Group 1–Normally moved outdoors in early April: argyranthemums, Symphony osteospermum, Supertunia/Surfinia petunias, and Babylon verbena.
Group 2 – Normally moved outdoors in mid to late April: Superbells and Million Bells calibrachoa, Flying Colors diascia, and Safari and Innocence nemesia varieties.
Group 3–Moved outdoors usually in early May: Sundaze bracteantha, Laguna lobelia, Solaire and Peters Gold Carpet bidens, Sunsatia nemesia, Soprano osteospermum, and Superbena and Tukana verbena varieties.
Trials should be run to protect against individual varietal sensitivities. An example of varietal sensitivity is Supertunia ‘Mini Strawberry Pink Vein,’ ‘Mini Rose Vein,’ ‘Bordeaux’ and ‘Citrus,’ which should all be kept indoors and moved out with Group 3 due to sensitivity to extreme cold.
We have determined that it is best to plant each crop indoors, grow indoors for two weeks to establish a good root system and then move outdoors. This method eliminates losses that are sometimes seen from planting and moving directly outdoors. However, there are growers who plant and grow directly outdoors successfully. Growers should consider and trial both options for determining the best method for their applications. Four Star typically moves half of its first two or three crops outdoors and keeps the remaining half indoors to ensure accurate finishing dates. To best use space, these two crops within a crop are laid down in separate areas so that when all material is picked up for moving outdoors, one large open growing area is created instead of smaller areas spread randomly throughout a greenhouse.

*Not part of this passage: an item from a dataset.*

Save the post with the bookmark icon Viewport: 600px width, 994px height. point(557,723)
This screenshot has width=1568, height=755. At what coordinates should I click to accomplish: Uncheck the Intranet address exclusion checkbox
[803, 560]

When preparing to move crops outdoors from the greenhouse, there are a number of steps that can be taken to ease the transition of environments. If possible, two days before moving outdoors, greenhouse temperatures can be lowered to 45 to 50°F for toning the plants in advance of the move. This may not be possible due to younger crops or more heat-loving crops also being in the same area, but it is helpful when practical.
Growers should also review weather forecasts for the upcoming 24- to 48-hour periods before moving outdoors. A moderate temperature (no cooler than 40°F or warmer than 70°F), overcast day, with little or no wind is recommended.
A Few More Tips
For growers seeking expanded spring growing areas with minimal additional expense or risk, the option of finishing crops outdoors from early spring throughout the summer should be considered. Growers will find that not only can production be increased, but also overall quality. By balancing planting dates, growing crops both indoors and outdoors, and the flexibility of moving additional material outdoors or back into the greenhouse, a constant flow of high quality plant material should be available to the grower for supplying customers.